■ **Description of the task**
Collect every line in the stored records below that holds the word "help", and copy each one as it appears.

Stored records
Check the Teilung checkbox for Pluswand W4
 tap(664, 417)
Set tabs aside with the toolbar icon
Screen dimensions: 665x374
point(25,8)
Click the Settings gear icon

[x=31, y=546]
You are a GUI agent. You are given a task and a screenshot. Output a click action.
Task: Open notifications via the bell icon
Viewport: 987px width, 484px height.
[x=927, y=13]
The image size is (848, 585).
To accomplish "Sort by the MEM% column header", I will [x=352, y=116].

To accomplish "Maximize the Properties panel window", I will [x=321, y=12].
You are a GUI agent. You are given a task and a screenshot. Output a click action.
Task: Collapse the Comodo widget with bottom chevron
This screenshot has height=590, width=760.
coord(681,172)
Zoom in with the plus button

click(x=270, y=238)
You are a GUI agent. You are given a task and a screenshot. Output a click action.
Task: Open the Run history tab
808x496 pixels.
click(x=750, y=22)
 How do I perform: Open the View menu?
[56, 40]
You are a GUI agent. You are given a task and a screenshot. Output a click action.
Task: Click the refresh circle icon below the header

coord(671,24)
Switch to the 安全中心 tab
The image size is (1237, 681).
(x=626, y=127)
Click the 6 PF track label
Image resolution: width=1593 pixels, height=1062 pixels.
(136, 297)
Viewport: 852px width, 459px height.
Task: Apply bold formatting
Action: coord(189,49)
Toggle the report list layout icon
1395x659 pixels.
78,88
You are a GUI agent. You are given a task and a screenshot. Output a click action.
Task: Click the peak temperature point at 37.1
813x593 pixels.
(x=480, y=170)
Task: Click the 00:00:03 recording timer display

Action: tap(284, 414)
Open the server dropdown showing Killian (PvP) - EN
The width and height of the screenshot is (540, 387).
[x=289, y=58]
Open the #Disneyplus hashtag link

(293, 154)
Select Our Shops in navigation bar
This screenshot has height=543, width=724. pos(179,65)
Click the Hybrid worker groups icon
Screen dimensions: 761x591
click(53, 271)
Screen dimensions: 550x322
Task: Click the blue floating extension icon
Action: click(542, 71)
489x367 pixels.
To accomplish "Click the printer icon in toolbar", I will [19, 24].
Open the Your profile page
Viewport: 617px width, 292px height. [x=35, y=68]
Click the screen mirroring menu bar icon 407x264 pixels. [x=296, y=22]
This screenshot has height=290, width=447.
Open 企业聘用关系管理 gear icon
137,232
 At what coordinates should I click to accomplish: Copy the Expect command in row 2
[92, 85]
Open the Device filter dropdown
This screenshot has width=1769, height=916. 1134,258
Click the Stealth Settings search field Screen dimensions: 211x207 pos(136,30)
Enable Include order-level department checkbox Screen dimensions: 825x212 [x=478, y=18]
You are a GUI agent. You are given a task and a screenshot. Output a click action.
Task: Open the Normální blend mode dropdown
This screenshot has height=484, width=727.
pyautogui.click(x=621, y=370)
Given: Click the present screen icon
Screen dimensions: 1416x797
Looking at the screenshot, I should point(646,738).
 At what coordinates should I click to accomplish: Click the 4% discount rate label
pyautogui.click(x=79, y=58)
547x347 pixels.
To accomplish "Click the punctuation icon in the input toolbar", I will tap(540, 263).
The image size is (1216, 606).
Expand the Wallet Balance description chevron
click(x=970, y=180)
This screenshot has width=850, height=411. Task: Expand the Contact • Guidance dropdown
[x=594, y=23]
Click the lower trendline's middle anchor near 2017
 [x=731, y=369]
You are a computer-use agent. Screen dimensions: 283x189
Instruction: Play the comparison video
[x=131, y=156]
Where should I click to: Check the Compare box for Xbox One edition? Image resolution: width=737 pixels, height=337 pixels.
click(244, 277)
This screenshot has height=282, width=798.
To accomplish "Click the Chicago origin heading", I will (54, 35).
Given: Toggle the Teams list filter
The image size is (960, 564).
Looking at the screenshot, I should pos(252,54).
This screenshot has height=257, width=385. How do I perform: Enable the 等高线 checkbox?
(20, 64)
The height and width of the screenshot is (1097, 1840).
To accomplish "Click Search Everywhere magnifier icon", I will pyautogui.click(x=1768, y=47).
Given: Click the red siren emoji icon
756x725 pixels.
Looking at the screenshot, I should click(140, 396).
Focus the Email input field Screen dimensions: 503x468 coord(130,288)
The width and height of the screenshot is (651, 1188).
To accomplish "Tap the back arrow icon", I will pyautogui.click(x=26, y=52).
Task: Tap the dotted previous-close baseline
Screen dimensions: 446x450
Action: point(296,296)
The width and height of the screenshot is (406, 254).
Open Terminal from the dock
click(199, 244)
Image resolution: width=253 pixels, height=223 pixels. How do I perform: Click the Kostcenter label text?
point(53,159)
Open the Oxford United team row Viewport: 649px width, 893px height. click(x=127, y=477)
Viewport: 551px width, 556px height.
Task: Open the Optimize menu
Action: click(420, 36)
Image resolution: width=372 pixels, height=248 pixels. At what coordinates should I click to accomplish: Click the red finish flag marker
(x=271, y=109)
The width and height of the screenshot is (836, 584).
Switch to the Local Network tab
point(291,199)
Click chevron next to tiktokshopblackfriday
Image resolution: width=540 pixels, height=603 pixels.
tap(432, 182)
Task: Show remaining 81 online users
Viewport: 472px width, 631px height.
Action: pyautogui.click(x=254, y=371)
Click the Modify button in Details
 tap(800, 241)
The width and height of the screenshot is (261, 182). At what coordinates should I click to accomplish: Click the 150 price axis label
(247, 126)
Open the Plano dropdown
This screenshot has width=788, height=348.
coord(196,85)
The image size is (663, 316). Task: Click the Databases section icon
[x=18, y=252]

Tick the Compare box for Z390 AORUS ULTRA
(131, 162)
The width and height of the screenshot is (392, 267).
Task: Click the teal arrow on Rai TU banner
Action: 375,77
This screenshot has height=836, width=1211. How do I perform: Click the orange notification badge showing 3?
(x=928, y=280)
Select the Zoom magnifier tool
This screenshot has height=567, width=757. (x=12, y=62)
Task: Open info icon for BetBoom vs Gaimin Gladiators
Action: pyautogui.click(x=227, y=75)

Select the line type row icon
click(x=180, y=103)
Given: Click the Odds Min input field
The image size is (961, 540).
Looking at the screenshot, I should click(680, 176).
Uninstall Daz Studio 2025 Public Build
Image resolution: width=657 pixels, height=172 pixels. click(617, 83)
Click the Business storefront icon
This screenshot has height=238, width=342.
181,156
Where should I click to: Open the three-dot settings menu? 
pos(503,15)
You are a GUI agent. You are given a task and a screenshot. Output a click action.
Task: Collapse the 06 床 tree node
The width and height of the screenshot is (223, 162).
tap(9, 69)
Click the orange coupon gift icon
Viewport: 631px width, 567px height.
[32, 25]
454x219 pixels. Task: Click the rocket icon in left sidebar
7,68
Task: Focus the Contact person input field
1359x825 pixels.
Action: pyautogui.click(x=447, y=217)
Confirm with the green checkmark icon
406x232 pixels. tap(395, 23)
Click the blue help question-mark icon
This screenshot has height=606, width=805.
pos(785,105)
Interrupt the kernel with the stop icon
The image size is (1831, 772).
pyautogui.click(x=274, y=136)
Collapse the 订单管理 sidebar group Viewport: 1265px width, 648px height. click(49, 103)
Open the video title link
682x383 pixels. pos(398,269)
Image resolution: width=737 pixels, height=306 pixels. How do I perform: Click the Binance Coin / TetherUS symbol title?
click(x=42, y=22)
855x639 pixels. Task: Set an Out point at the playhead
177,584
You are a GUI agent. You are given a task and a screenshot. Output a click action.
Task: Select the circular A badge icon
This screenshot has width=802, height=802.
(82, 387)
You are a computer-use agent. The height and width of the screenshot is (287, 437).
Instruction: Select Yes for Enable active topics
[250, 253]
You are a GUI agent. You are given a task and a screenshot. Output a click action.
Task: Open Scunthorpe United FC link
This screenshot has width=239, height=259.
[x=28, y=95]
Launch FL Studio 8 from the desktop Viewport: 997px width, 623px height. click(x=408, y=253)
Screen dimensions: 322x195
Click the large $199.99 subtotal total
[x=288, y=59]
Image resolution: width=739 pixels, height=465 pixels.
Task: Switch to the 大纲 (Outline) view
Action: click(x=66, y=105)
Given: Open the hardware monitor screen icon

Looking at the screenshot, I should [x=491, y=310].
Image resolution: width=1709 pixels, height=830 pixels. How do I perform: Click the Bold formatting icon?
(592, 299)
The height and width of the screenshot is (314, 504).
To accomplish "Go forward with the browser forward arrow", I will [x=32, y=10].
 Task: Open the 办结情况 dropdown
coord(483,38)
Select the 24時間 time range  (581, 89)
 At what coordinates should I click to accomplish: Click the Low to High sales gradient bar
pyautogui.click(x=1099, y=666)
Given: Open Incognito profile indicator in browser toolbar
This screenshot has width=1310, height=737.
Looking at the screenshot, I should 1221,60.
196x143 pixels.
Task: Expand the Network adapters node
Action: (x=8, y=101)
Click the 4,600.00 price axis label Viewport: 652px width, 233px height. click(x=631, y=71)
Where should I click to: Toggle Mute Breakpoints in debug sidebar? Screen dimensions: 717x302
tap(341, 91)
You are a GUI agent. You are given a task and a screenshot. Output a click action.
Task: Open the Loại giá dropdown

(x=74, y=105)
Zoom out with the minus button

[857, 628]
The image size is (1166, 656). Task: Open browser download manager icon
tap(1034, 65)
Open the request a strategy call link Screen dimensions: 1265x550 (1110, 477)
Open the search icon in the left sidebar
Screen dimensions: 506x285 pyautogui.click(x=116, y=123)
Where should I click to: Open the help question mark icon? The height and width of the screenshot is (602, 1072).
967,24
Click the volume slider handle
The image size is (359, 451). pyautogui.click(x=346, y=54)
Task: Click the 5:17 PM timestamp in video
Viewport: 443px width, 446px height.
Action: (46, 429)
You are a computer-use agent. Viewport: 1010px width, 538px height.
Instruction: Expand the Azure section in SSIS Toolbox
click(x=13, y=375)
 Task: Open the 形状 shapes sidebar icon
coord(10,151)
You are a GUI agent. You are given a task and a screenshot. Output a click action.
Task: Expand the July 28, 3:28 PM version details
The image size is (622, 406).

■ **Written solution**
Click the blue help question-mark icon
Where should I click to: Open the help question mark icon? The height and width of the screenshot is (602, 1072).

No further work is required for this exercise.